Dogs and Babies

For starters, I expect snickers, snorts and eye rolls, and I’m prepared to be corrected, though I won’t concede without some back and forth.

That said, I’ll present my case directly: The two most powerful agents in the world are babies and dogs. By agent I don’t mean James Bond. No, I’m thinking of dictionary definition #2: “a person or thing that takes an active role or produces a specified effect.”

As with many of my convictions these days, the Coleman’s foxhound Sherlock Holmes is to blame, along with grandson Gavin. Since Sherlock first met the now six-month-old, he has been smitten. Unless daughter Elena pauses at the door for 10 seconds of sniffing, he won’t let her in.

Gavin (Credit: Elena Thompson)

If the Gav-ster—as Pop calls him—is left on the floor, Sherlock will circle back to take in nectar for his nose, over and over. I promise, I’m not trying to put a schmaltzy shine on this routine. 

Sherlock Holmes has a variety of smelling modalities. There’s his hunting mode, which involves frantic zigzags to track a scent and plenty of hoops and howls. The boulevard’s squirrels rouse in him the full ardor of his breeding. 

Then there’s pat down mode. When Rhodesian ridgeback Al or Gracie the greyhound or Milo the Dalmatian shows up at the dog park, everybody gathers round. The new arrival has to submit to the standard way dogs size each other up before play can resume. This mode is agreeable enough to Sherlock, but it’s perfunctory. Same goes for what dogs do when new friends come over for dinner. Can a single visit pass without Fido goosing an unsuspecting guest? But, again, this is innocent frisking.

Hydrant mode needs no description, since everybody is familiar.

Finally, there’s baby mode, which is different than the others. Sherlock is tentative and tender. He doesn’t give kisses, but he sniffs as if he suspects that Gavin’s cheeks and peachy head might be sacred. 

Yes, I know, sacred isn’t in a dog’s vocabulary, but if you’ve ever breathed in baby smell, you know what sacred is. You understand as well that my Holmes and your best friend may not be able to talk, but they recognize wonder when it touches their nose.

As for adult bipeds, a swaddled infant can bring us to our knees. And here I come back around to my case that Gavin and his comrades in diapers rank first among powerful agents.

Seriously, what is power? Is it the ability to control others with a boot ground into the throat? Domination is one kind of power, I admit, but what a bitter, toxic force that is. Only the darkest souls crave it. Even mindless bombs can bring people to heel.

Or is power—the best kind, anyway—the ability to make people forget themselves and compel them to love? 

You’ve seen how folks get with babies, right? We go giddy. We say “coochie coochie coo” because no real words match our joy. All we have is blather.

In fact, just the other day Elena told me about “cute aggression,” which is affection verging on berserk. National Public Radio quotes psychologist Katherine Stavropoulos, who describes a lovey impulse that takes a scary turn. A “flash” goes through people’s minds that they want to “crush,”  “punch” or “squeeze” their sweet little punims until they “pop.” 

Now that’s power, not only to render human beings nonsensical, but also to give them criminal thoughts. 

Dogs do almost the same thing. I saw a video once of a young woman who found a yellow Labrador pup in a cardboard box at her front door. Birthday present, maybe. She cradled little Louie and said through tears, “Oh, my God, I’m going to eat you.” See? 

I won’t parse the strength Sherlock exerts on the Colemans, but, then, I don’t need to. If you’ve had dogs, you understand. They can be persistent, monumental pains, but they’re always saying, “Here I am. Love me, please. If you’ve got any love to spare, give it here.”

Sherlock Holmes: What’s not to love?

When Holmes says this, I hold his face, rub my nose and lips on top of his head and kiss him between the eyes. I say he’s my best buddy, the best pup ever, my “Sherlock Squirrel-lock Merlock Girllock.”
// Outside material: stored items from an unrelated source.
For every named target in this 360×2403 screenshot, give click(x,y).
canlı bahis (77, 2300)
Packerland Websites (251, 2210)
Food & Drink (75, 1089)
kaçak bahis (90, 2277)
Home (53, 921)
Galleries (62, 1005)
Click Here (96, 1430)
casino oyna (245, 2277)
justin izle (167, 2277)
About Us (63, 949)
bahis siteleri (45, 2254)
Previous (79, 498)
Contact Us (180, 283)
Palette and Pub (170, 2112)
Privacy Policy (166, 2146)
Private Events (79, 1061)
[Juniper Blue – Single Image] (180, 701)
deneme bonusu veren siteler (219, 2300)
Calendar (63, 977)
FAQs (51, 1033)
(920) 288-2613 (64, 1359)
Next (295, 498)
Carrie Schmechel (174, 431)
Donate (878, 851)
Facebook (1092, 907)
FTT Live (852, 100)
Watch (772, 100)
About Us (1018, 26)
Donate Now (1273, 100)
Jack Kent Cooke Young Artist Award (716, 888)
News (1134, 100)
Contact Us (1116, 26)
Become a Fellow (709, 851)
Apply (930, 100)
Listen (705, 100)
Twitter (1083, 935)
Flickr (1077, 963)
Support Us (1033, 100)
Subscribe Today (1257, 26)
He probably hears only “coochie coochie coo,” more or less. No matter. I can’t resist telling him what he means to me. 

From my balding scalp to cracking heels, Sherlock and Gavin reduce me to love. I’m no match for either one.

And now, unless you intend to call witnesses, I rest my case.
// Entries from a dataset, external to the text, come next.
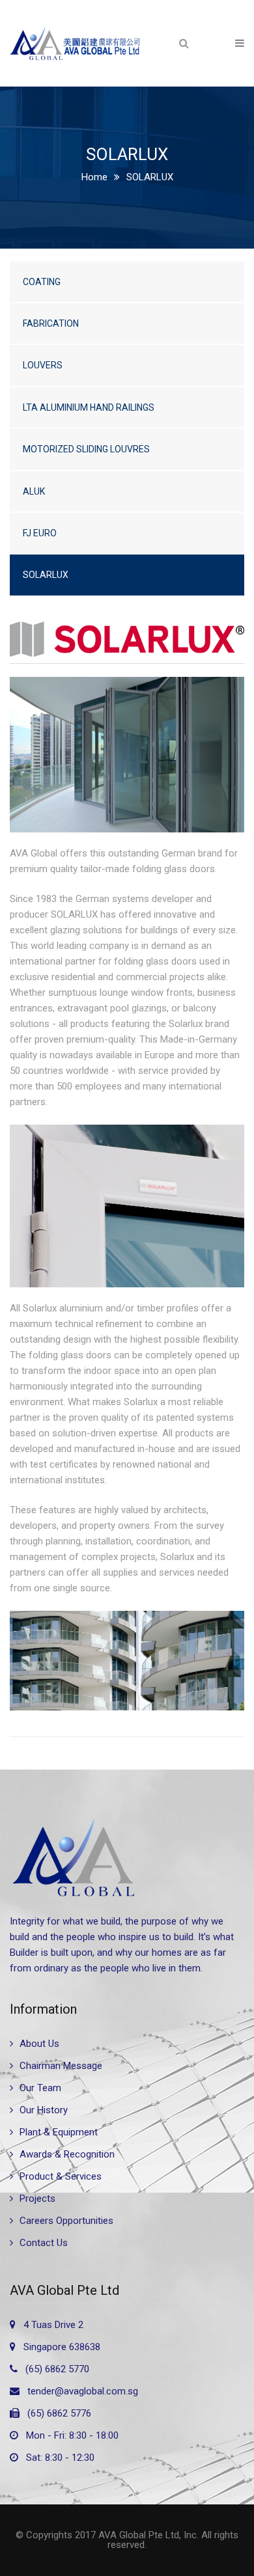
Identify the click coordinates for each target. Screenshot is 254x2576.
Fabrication (51, 323)
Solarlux (45, 574)
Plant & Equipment (59, 2132)
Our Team (40, 2088)
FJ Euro (40, 533)
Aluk (34, 491)
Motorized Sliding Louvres (86, 449)
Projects (37, 2198)
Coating (42, 282)
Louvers (43, 365)
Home (94, 177)
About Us (39, 2043)
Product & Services (61, 2176)
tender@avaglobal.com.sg (82, 2391)
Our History (44, 2110)
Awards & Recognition (67, 2154)
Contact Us (44, 2243)
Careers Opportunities (66, 2221)
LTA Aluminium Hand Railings (88, 407)
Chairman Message (61, 2066)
4 thoughts on “Dogs and Babies

    • Aw, thanks, Nancy. I’m spotty about responding, but am trying to turn over a new leaf. Can’t tell you how much I appreciate your continuing to read. Miss you and The Mister. May we be able to see each other again soon. Much love.

  1. I do not know what I would be doing what it not for these two “doggy kids” I have. One comforts me gently and one teases me into laughter. very nice words about
    Gavin and Sherman. thank you

    • Hi, Judi! My doggy kid is snoozing on the couch in my hut, as is becoming his custom on writing days. He’s good for four or five hours! Much love your way.